Your physician must also document which “organ systems” he checks on physical exam, and specifically which “bullets” he checks within the organ system, based on the 1997 E/M guidelines. For instance, “examination of thyroid” is a bullet point under the “neck” organ system in the E/M guidelines.

Choose one:  You should assign the level of physical exam based on the following criteria:

  • Problem Focused — One to five bullets from one or more organ systems
  • Expanded Problem Focused — At least six bullets from any organ system
  • Detailed — At least two bullets from six organ systems OR 12 bullets from two or more organ systems
  • Comprehensive — Two bullets from EACH of nine organ systems

MDM

When considering the Medical Decision Making (MDM) component of the E/M service, you should check the documentation to find these elements:

  • Number of diagnoses and management options
  • Amount and/or complexity of the data reviewed
  • Risk of complications and/or morbidity or mortality.

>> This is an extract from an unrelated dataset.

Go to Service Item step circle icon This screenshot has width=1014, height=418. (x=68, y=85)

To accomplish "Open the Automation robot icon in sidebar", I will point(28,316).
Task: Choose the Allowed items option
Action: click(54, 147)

These elements will help you understand the level of the MDM and the E/M code that it supports. Medical decision-making reflects the intensity of the cognitive labor performed by the physician. The official rules for interpreting the MDM are identical for both the 1995 and 1997 E/M guidelines. The elements of MDM will also help in identifying the severity of the patient’s problem (e.g. self-limited/minor, low, moderate or high), which may also help in assessing the level of E/M code to report for the encounter.

Is Time on Your Side?

Alternate method: Rather than basing your E/M code selection on HEM, you can code based on time if more than 50 percent of the encounter was spent on counseling and/or coordination of care. To do so, your clinician’s note must document the total time, the time spent counseling the patient, and a description of the counseling and coordination of care. Coding based on time may allow you to report a higher level E/M code.

For instance: Your surgeon documents an office visit for an established patient that earns 99213 based on HEM, but the note also documents that 15 minutes of the 25-minute encounter was spent discussing test results and the patient’s prognosis following a procedure. Because more than 50 percent of the time was spent in coordination of care, you can code 99214 for the visit. You can find the typical times associated with each level of E/M visit in the CPT® manual under each code’s descriptor.

Modifiers: Even though the CCI doesn’t bundle E/M visits with mammograms, most coders report that they have more payment success if they append modifier 25 (Significant, separately identifiable evaluation and management service by the same physician or other qualified health care professional on the same day of the procedure or other service) to the problem-oriented office visit code to show that the physician performed two separate services. The diagnosis code for the E/M service should not be that of a general health examination, but should instead support the concern addressed during that portion of the visit.